Christmas is by far and away the worst time of year to be single in my experience. Have a few good cries and then dust yourself off in the new year and keep trying / dating online etc. Please know though that loads and loads of couples are unhappy feeling trapped and lonely in their relationships too but appreciate that's a limited consolation.

Seaoftroubles · 19/12/2021 09:20

Panic attacks are very scary so take your time before you drive back. l am so sorry you feel like this but if its any comfort you are not alone, there have been many posts like yours on here especially since the Pandemic. No advice really as l am long term single since the end of my marriage, but just to say you aren't doing anything wrong, sometimes its just down to luck and being in the right place at the right time.

Elfcandoone · 19/12/2021 09:24

@Havedonebett

Thanks. I’m really struggling. Why has nothing changed. I’ve tried.
Its not anything anyone can control. I don't think people quite appreciate just how much any relationship is down to anything other than chance. It is nothing people can control. There is no secret.
LunaAndHerMoonDragons · 19/12/2021 09:35

@Havedonebett

Thanks. I’m really struggling. Why has nothing changed. I’ve tried.
Because there's an element of random chance involved in finding the right person. People don't end up in long term relationships because of what they've done or how hard they tried.
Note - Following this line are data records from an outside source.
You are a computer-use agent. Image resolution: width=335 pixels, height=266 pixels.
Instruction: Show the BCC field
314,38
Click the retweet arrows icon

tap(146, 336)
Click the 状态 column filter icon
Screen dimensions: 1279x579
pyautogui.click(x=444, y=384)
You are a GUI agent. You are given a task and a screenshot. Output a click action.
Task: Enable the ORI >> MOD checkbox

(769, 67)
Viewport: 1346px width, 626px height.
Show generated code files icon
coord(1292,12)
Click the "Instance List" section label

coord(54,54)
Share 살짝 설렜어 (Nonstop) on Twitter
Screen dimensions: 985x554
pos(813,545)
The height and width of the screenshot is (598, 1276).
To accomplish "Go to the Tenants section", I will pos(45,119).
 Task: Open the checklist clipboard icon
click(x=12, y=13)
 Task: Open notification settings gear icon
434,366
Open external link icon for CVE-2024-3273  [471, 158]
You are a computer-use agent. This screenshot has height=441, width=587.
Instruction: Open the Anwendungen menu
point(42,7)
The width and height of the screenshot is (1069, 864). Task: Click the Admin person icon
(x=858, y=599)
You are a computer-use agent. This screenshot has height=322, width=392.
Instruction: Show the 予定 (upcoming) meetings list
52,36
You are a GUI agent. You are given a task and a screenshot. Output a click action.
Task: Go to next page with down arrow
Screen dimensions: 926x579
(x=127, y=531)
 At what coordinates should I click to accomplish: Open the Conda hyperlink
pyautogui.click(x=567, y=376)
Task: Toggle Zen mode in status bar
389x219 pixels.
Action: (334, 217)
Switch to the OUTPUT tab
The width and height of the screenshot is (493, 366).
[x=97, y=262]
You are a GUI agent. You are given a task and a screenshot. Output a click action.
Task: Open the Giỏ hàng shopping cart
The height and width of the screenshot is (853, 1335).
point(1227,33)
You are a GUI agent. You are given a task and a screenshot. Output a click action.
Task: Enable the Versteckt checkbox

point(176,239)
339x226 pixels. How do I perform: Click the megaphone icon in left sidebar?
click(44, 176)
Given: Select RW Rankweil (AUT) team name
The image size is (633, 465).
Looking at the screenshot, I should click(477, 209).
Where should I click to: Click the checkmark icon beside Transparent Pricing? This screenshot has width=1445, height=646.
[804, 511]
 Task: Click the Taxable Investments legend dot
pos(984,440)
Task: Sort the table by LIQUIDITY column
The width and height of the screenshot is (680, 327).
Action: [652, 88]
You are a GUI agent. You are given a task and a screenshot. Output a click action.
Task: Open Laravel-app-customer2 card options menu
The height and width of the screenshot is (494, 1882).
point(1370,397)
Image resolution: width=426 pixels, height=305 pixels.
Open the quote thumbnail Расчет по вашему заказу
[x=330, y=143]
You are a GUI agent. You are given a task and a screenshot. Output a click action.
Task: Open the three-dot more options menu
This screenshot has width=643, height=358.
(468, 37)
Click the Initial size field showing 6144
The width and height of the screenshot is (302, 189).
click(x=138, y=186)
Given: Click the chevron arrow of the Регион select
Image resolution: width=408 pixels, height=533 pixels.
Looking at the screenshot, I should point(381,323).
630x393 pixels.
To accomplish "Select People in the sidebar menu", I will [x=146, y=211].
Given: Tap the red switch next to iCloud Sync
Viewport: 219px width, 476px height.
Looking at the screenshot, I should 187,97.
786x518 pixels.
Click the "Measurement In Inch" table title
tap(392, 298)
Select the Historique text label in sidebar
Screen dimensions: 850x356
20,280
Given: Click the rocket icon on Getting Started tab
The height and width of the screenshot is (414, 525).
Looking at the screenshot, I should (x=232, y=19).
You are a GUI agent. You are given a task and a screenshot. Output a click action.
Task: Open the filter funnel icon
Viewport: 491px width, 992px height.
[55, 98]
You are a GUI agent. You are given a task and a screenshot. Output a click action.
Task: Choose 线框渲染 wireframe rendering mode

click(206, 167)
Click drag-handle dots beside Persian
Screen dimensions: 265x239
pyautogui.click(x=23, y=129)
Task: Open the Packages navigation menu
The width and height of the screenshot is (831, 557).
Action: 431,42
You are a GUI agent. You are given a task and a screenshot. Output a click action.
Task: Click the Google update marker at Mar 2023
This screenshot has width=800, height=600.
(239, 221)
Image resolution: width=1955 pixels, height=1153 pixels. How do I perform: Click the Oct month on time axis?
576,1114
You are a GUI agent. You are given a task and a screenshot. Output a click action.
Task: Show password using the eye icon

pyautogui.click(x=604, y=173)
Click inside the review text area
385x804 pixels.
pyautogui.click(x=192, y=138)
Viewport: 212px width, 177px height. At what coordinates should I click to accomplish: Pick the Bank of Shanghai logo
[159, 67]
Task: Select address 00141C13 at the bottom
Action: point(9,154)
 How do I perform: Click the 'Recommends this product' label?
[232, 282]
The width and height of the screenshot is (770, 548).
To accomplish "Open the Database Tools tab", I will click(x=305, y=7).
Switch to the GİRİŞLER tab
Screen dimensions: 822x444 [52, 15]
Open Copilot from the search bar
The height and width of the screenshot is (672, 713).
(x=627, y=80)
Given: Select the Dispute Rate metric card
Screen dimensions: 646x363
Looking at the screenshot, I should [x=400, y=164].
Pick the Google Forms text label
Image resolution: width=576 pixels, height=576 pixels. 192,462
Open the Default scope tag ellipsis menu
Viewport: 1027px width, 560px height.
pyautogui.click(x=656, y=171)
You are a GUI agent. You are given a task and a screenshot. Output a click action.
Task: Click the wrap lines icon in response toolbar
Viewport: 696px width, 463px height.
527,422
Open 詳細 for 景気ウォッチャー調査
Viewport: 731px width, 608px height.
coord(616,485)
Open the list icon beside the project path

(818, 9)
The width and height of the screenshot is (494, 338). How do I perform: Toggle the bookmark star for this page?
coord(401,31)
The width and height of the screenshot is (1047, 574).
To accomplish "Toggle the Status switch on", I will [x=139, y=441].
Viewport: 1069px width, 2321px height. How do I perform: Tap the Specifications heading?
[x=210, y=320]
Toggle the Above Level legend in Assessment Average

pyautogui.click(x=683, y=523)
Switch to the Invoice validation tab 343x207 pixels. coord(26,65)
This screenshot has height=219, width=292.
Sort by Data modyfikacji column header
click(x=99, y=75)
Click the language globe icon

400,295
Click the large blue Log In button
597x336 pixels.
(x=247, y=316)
There is statistically a greater chance of meeting someone if you're out there actively looking and seeking in different ways, at hobbies, online, joining clubs etc, but ultimately it's outside your control.
Mxflamingnoravera · 19/12/2021 11:22

This site really helped me with panic attacks. www.nomorepanic.co.uk/

It helps to understand the physiology of why they happen and how you can stop them by breathing.

I would avoid things like meditations involving breath work. I find swimming is great because it regulates your breathing (if you do it properly) and is wonderfully calming.

Deal with the panic and you'll be in a better place to face the world and make decisions.

Mxflamingnoravera · 19/12/2021 11:23

Sorry, wrong thread!

Mxflamingnoravera · 19/12/2021 11:24

www.nomorepanic.co.uk/ is a great site with information about they happen and how you can regain control.

Mxflamingnoravera · 19/12/2021 11:25

Doh, it wasn't the wrong thread! The panic was in the title. Apologies I am suffering meno brain fog this morning.